Selected passage.
========================================

Hypochondriac with Time on Her Hands

I don’t know what’s gotten into me lately. I have lots of spare time on my hands, but I’m not sure what to do with it. I mean, I have my lovely to-do lists, right? But when it’s time to relax and enjoy myself, I feel antsy. It’s like I don’t know how to play anymore.

It’s easy to get sucked into this slump, especially when American society is telling you to always keep working lest the other rat win the race. But I don’t even know what the prize is at the end of the race. To me, it seems to be a glorified trophy rather than something that’s worth all the stress involved in this race.

If this is how I feel, why do I always get duped by it? I fall back into the race at the same time I deny its power over me. It just doesn’t make sense. Maybe this is human nature. Sometimes when you try so hard not to let something happen, you actually enable it to have power over you. A hypochondriac can start out with near-perfect health and by worrying so much about disease, they inevitably make themselves sick. And that seems to feed the fury. Now they know that they were right about having that sickness all along. So the cycle continues. It only stops when the self-destruction is stopped.

Mind over matter is a difficult thing. I have been diagnosed with Raynaud’s Syndrome. Basically, when I’m cold, the nerves in my fingers shut off circulation to my fingertips and my touch is unnaturally cold. My fingers turn white in a freakish way and don’t go back to red until I’ve warmed up. It happens in my feet, too. And trust me, it is painful to walk on numb feet. I am fortunate that I don’t have it as bad as some people.

========================================

Dataset section.
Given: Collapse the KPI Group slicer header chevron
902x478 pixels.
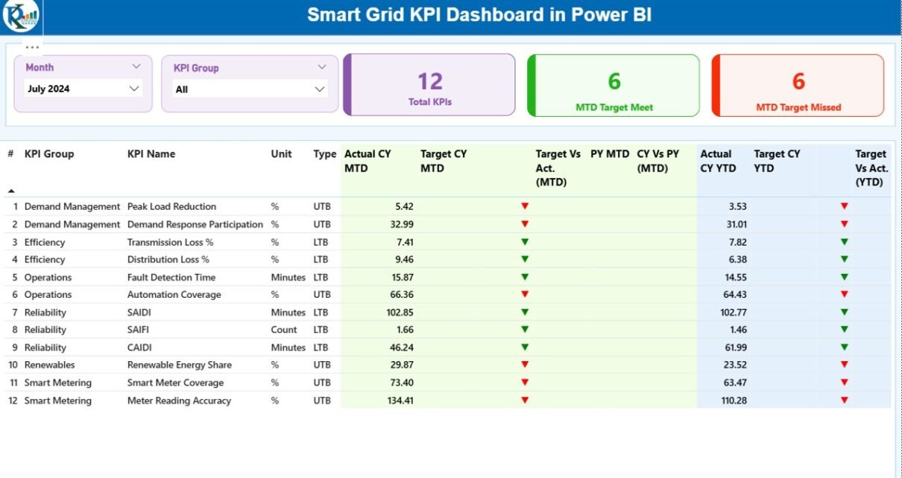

========================================

Exercise goal.
Write out the part of the hypochondriac post above word for word, beginning at "If this is how" and stopping after "self-destruction is stopped.".

Response.
If this is how I feel, why do I always get duped by it? I fall back into the race at the same time I deny its power over me. It just doesn’t make sense. Maybe this is human nature. Sometimes when you try so hard not to let something happen, you actually enable it to have power over you. A hypochondriac can start out with near-perfect health and by worrying so much about disease, they inevitably make themselves sick. And that seems to feed the fury. Now they know that they were right about having that sickness all along. So the cycle continues. It only stops when the self-destruction is stopped.